Nymphomaniac I & II (Lars Von Trier, 2013)

Une nymphomane raconte sa vie à un vieux professeur.

Le large étalage de références culturelles, les coquetteries formelles d’un goût douteux et les très faciles séquences-chocs témoignent d’une roublardise certaine mais force est de constater que la construction épisodique est assez prenante, d’un romanesque à la Diderot. Certains segments -la visite de la mère trompée, la relation avec la jeune basketteuse, l’interrogatoire de Jean-Marc Barr- sont même brillants et concrétisent l’ambition de leur auteur de « montrer la vérité sans fard », au-delà de ses provocations de petit malin. L’ironie perpétuelle, traduite par des plans grotesques, montre que l’auteur n’est pas dupe de son salmigondis intello-porno mais cette ironie est aussi ce qui empêche l’oeuvre d’acquérir la profondeur à laquelle, traitant de thèmes majuscules pendant plus de cinq heures, elle aurait pu et du prétendre.
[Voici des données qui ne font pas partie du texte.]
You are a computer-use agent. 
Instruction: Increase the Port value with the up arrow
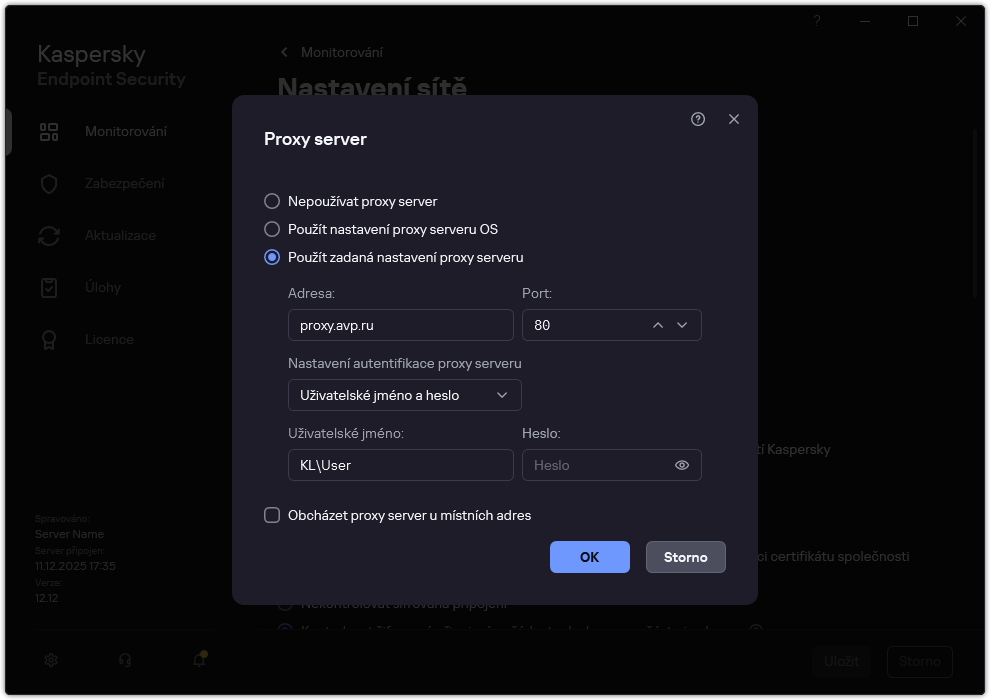coord(658,325)
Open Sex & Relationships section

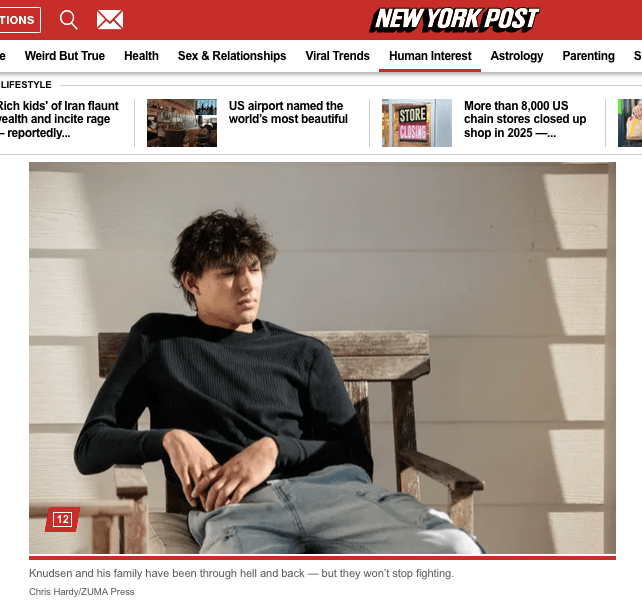point(232,56)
Tout ça paraît finalement assez vain.

Pump up the volume (Allan Moyle, 1990)

Dans une ville américaine paumée, les discours du mystérieux animateur d’une radio pirate agitent la communauté lycéenne.
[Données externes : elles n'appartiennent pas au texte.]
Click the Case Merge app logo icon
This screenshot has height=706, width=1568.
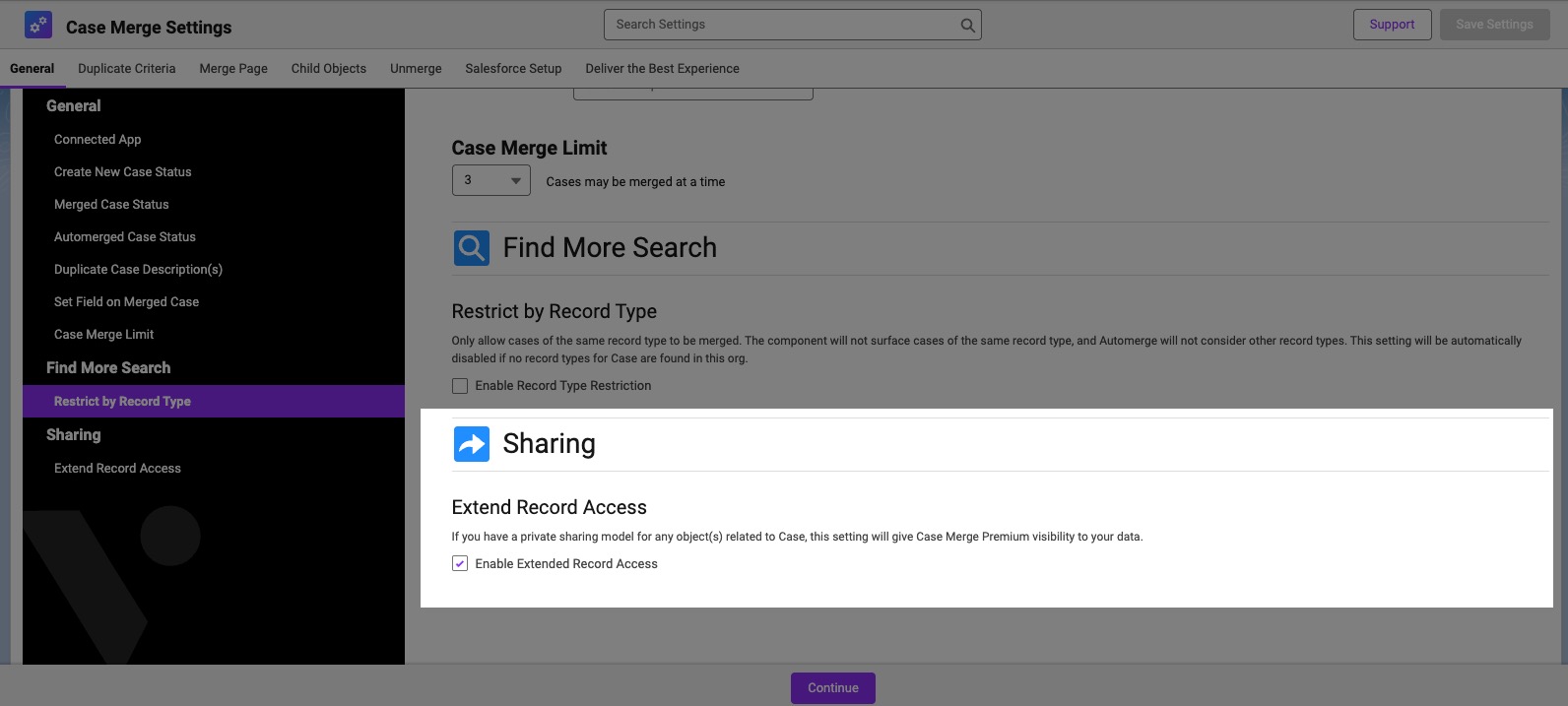(x=38, y=25)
C’est un film intéressant. Derrière le « teen-movie », il y a une critique intelligente des valeurs WASP, le DJ étant une sorte de refoulé de l’Amérique profonde. Il est simplement dommage que son histoire individuelle, prometteuse, ne soit pas plus développée; ce qui réduit l’individu réduit à un symbole (c’est un peu le problème de la comédie pour ado des années 80, à commencer par Breakfast club). Pump up the volume demeure un film sympathique, avec jolie jeune fille et BO branchée, mais on peut regretter que la dramaturgie, certes habile, soit essentiellement subordonnée au propos politique.